What they call Islam is not what we know is Islam

Sat, Feb 2, 2013, 00:00

   

The people of this ancient seat of learning are struggling with life under siege

When the Islamist militants came to town, Dr Ibrahim Maiga made a reluctant deal. He would do whatever they asked: take care of their wounded, treat their fevers, bandage up without complaint the women they thrashed in the street for failing to cover their heads and faces.

In return, they would allow him to keep the hospital running as he wished.

Then, one day in October, the militants called him with some unusual instructions. They told him to put together a team and bring an ambulance to a sun-baked public square by some sand dunes.

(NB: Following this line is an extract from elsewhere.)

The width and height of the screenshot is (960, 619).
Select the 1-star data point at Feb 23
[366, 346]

There, before a stunned crowd, the Islamist fighters carried out what they claimed was the only just sentence for theft: cutting off the thief’s hand.

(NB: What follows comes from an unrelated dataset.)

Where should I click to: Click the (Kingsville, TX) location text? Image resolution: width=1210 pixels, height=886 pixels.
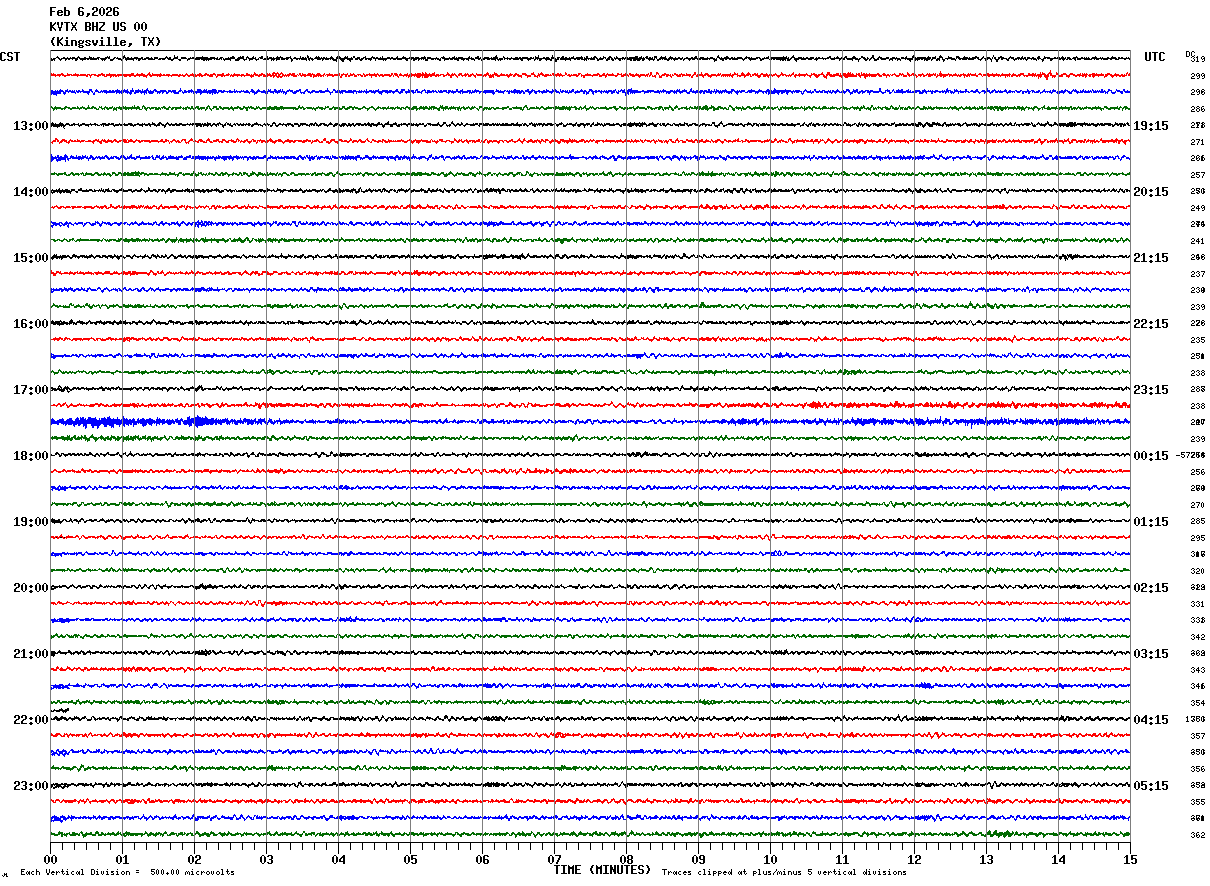[x=105, y=42]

As one of the fighters hacked away at the wrist of a terrified, screaming young man strapped to a chair, Dr Maiga, a veteran of grisly emergency room scenes, looked away. “I was shocked,” he said, holding his head in his hands. “But I was powerless. My job is to heal people. What could I do?”

After nearly 10 months of occupation by Islamist fighters, many of them linked with al-Qaeda in the Islamic Maghreb, the people of this ancient mud-walled city recounted how they had survived the upending of their tranquil lives in a place so remote its name has become a synonym for the middle of nowhere.

“Our lives were turned upside down,” Dr Maiga said. “They had guns, so whatever they asked, we did. It was useless to resist.”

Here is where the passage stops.